— Start of EXTRACT PROVIDED —
Currents
Lilly Baniwa, Ziel Karapotó, Olinda Tupinambá
Amazonas, Alagoas, Bahia
The artists Lilly Baniwa, Ziel Karapotó and Olinda Tupinambá open their workspace and present their previous artistic works as an expression of Indigenous poetics. The presentation will be accompanied by their films Kaapora - The Call of the Forest (Olinda Tupinambá), The Word Became Flesh (Ziel Karapotó) and Lithipokoroda (Lilly Baniwa).
Kaapora – The Call of the Forest
Olinda Tupinambá, Brazil 2020, 20min.
A narrative of the connection of Indigenous Peoples with the Earth and their spirituality, from the point of view of the Indigenous woman Olinda, who develops an environmental recovery project on her people’s lands. With the Indigenous cosmovision as a lens, spiritual characters as the Kaapora are the central line of the film’s narrative.
The Word Became Flesh
Ziel Karapotó, Brazil 2019, 6min.
The European invasion in the Americas has left many scars. Ziel Karapotó uses his body to denounce five centuries of colonization and its consequences on the native people.
— End of EXTRACT PROVIDED —
— Start of MATERIAL PROVIDED —
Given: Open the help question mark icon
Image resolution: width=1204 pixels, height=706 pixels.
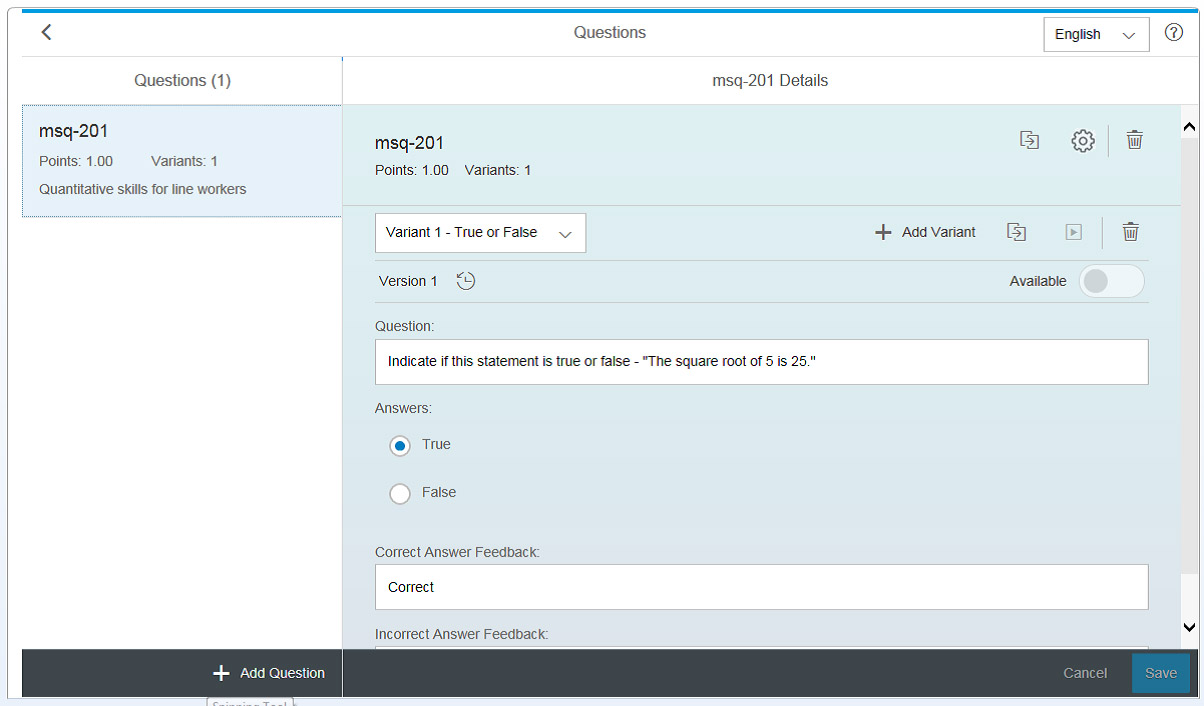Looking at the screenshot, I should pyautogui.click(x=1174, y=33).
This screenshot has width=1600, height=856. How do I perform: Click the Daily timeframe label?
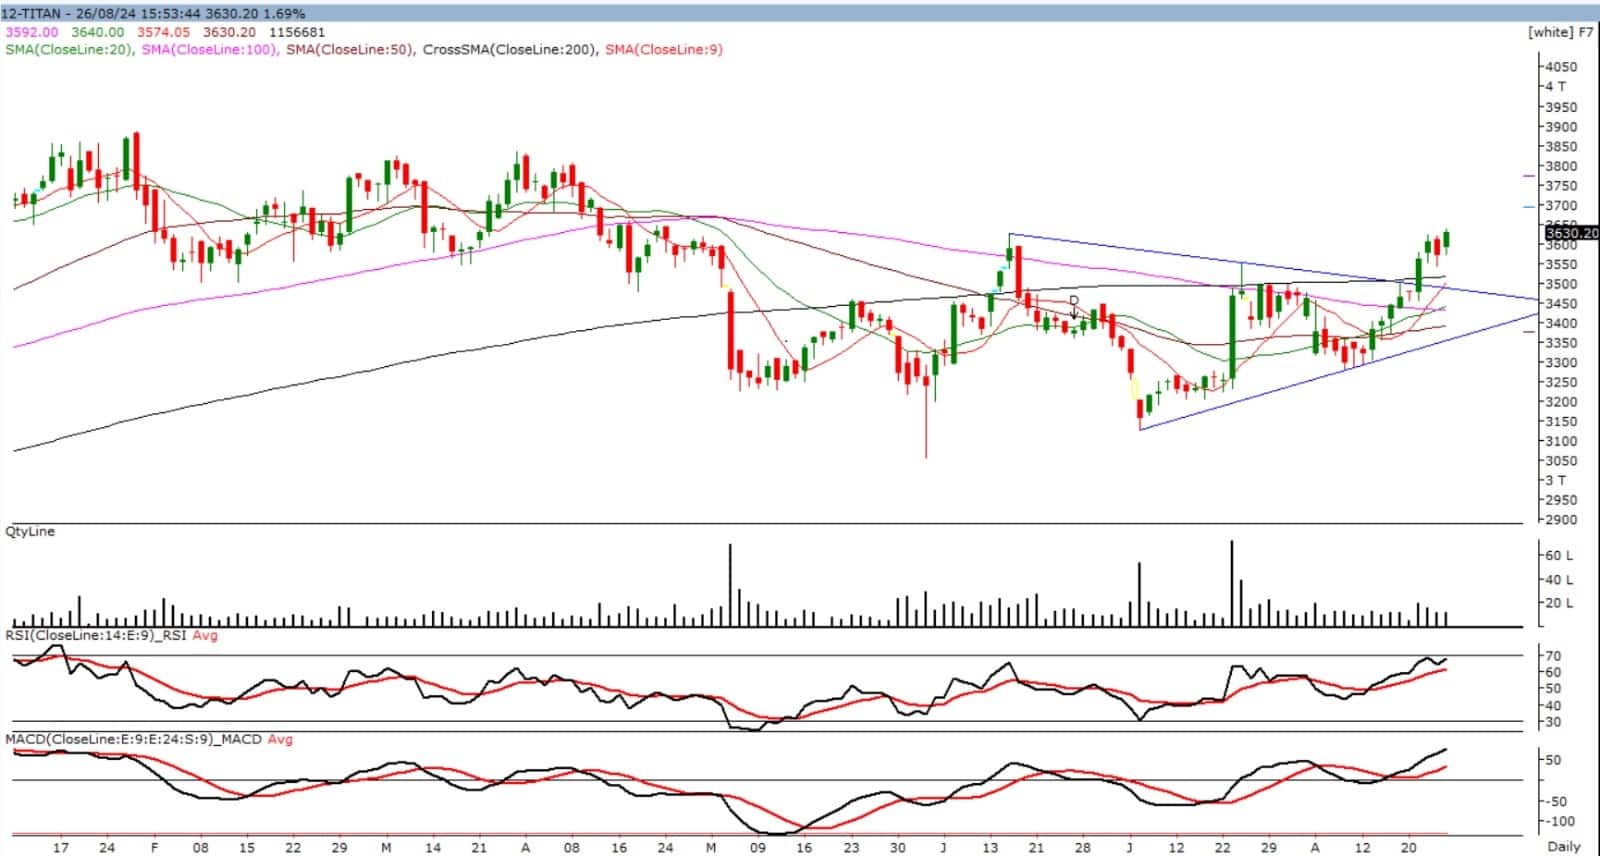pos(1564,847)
— End of MATERIAL PROVIDED —
— Start of MATERIAL PROVIDED —
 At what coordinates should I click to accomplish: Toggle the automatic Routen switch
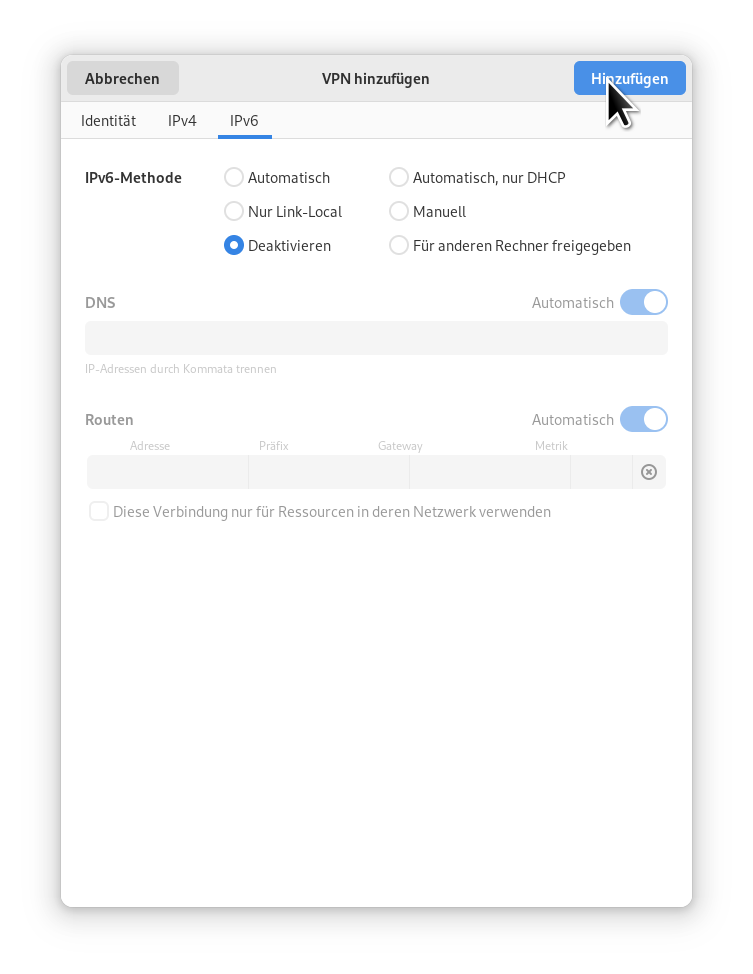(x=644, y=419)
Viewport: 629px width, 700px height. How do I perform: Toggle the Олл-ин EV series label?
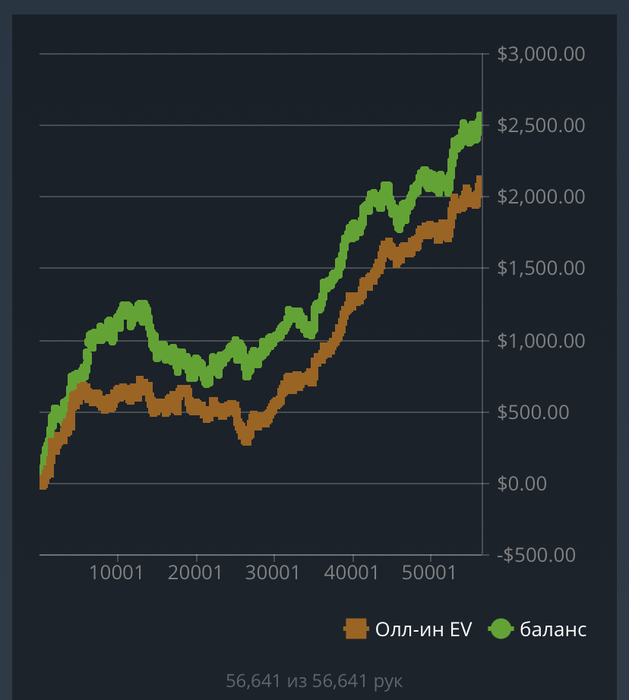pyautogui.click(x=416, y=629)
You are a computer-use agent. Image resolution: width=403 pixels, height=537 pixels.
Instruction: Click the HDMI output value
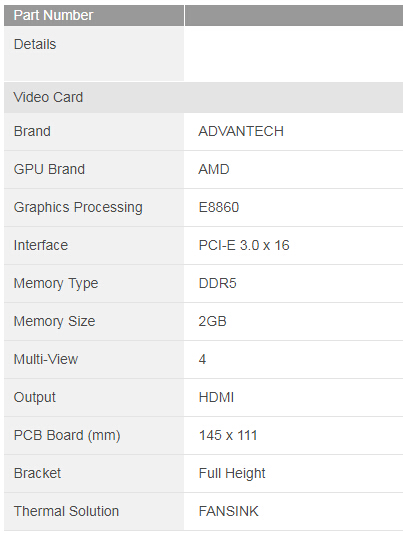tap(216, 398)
— End of MATERIAL PROVIDED —
## TASKS TO PERFORM
a) According to the Currents program text, how long is the film The Word Became Flesh?
b) Extend the Currents program text, starting after its final sentence.
The material has no connection to the Currents program text.

## EXPECTED ANSWERS
a) Six minutes.

b)
Lithipokoroda
Lilly Baniwa, Brazil 2021, 28 min.
Lithipokoroda is an Indigenous performance manifesto from São Gabriel da Cachoeira in the Amazon. It portrays an ancestral woman walking from the forest to the maloca (a traditional communal house of knowledge for Indigenous peoples) while white men destroy the forest. Despite this destruction, ancestral knowledge lives on. Young Indigenous people use technology to denounce violence and defend their culture, demanding an end to genocide, violence, and discrimination.
Lilly Baniwa is an Indigenous actress, performer, artist and researcher from the Amazon region. Her most recent performances include SER-UMA-NÓS (BEING-US-HUMAN) and Antes do tempo existir, which she both developed and performs. Among her newest projects are the video performance manifesto Lithipokoroda and the workshop IPerformatividades Identitárias.
Ziel Karapotó is a multidisciplinary artist, curator and filmmaker. His artistic practice and research is characterized by the exploration of Indigenous poetics, identity configurations and racism against Indigenous communities. In 2024, he was one of three Indigenous artists representing Brazil at the 60th Venice Biennale with the work Cardume II (School of Fish II). His most important audiovisual works include the short film The Word Became Flesh (2019), the documentary Speeches of the Earth (2021) and the short film Paola (2022).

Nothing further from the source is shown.